The second half of the recital was replete with bhajans in praise of different gods and goddesses of the Hindu belief. ‘Gopalaka Pahimam’, a beautiful composition by Maharaja Swathi Thirunal, narrated different stories in the life of Krishna. ‘Om Greem Hreem Shreem…’, a composition in Ragamalika was in praise of the female forms of divinity – powerful Durga, fierce Kali, and humanity’s guardian Annapoorneshwari. In the form of Ardhanareeshwara – half woman and half man – it also depicted the world’s duality in unity. Madhumita did full justice to the intricate jathis in different rhythmic cycles (Taalamalika) of the accompanying song. Saint Purandarasa’s Kannada composition ‘Gummana Kareyadire…’ was another item in which Madhumita brought to the stage prankster Krishna, the heartthrob of the Gopis (cow herding girls), who empowered and defeated venomous serpent Kaliya. Madhumita’s sister Nilanjana joining at the end of this item as Yashoda was a nice twist.
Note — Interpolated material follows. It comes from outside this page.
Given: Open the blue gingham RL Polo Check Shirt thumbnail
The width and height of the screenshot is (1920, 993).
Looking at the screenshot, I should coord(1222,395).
The famous Thillana ‘Tham Tha Naam…’ in Ragam Bhoopalam composed by Padma Vibhushan Dr. M. Balamuralikrishna was the final item of Madhumita’s Arangetram. In praise of Padmanabhaswami, this Thillana included a variety of rhythmic compositions with a musical dialogue among the dancer, the Mridangam, and the Nattuvangam. The Arangetram ended with a prayer in praise of god Ayyappa.
The arduous training that Guru Sapna Krishnan imparts on each of her students was quite evident throughout the entire evening. Madhumita was as energetic until this last item as she was at the beginning of the recital. Sudevji’s rich and deep voice spanning more than three octaves with ease made the lyrics of each song come to life. With his mellifluous flute Sri. Ramani Thiagarajan was able to produce sounds of conch, too. Thiagarajan also displayed his mastery on Khanjira during his Jugalbandi with Sri. K. S. Sudhaman’s Mridangam. Furthermore, it was pleasant to hear him play violin during his accompaniment of Nilanjana Nambiar’s vocal recital. With his vibrant fingers producing a plethora of beats on Mridangam, Sudhaman frequently involved the audience throughout the course of his phenomenal Mridangam exhibition. The Master of Ceremony Smt. Anitha Shivaram effectively narrated each item for the audience. The artists behind the stage; Ms. Niveda Baskaran, herself an extraordinary Bharatanatyam dancer, and Smt. Janaki Baskaran maintained Madhumita’s fresh appearance with beautiful make-up.
This Arangetram truly tested Madhumita’s skills in all the three aspects of Bharatanatyam – Nritta, Nritya, and Natya. Madhumita has really made the Nambiar family, especially her Guru and mother Sapna Krishnan, more proud.